Дом Россини походил на калейдоскоп. Трудно передать, сколько народу тут побывало. Однажды осенью 1862 года явились двое молодых людей – один высокий, элегантный, белокурый, с большими мечтательными глазами и длинными усами, другой – невысокий и коренастый. Это были приехавшие из Милана студенты консерватории, решившие поучиться некоторое время в Париже. Одного звали Арриго Бойто, другого – Франко Фаччо. У них было прекрасное рекомендательное письмо от издателя Тито Рикорди, и Россини принял их со всей благожелательностью. Когда же он узнал о серьезности намерений молодых студентов, то стал приглашать их на свои знаменитые субботние обеды.
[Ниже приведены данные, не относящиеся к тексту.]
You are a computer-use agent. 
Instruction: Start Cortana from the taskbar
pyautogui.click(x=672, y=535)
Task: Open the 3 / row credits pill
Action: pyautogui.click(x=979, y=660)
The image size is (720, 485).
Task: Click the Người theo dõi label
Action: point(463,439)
Польщенные такой высокой честью, молодые люди: возвращались наутро в дом Россини и оставляли свои визитные карточки в знак признательности. Окончив занятия и собираясь уезжать в Италию, они пришли к маэстро попрощаться. Россини был крайне доброжелателен и на прощание вручил каждому по пакетику.

– Это может вам пригодиться, – сказал он.

Едва выйдя на лестницу, молодые люди, сгорая от желания узнать, что же подарил маэстро, развернули пакетики. В них оказались визитные карточки, которые они все это время оставляли у него.

*

Маэстро собирается на обычную прогулку – надел шляпу, взял трость, и тут слуга докладывает, что пришли два господина. Ах, черт возьми, не могли явиться немного раньше или чуть позже? Маэстро недоволен, он не любит менять своих привычек и уже готов отказать в приеме, но слуга добавляет: один из господ – посол Португалии. А, вот это хорошо, очень кстати пришел, маэстро хочет ему кое-что сказать!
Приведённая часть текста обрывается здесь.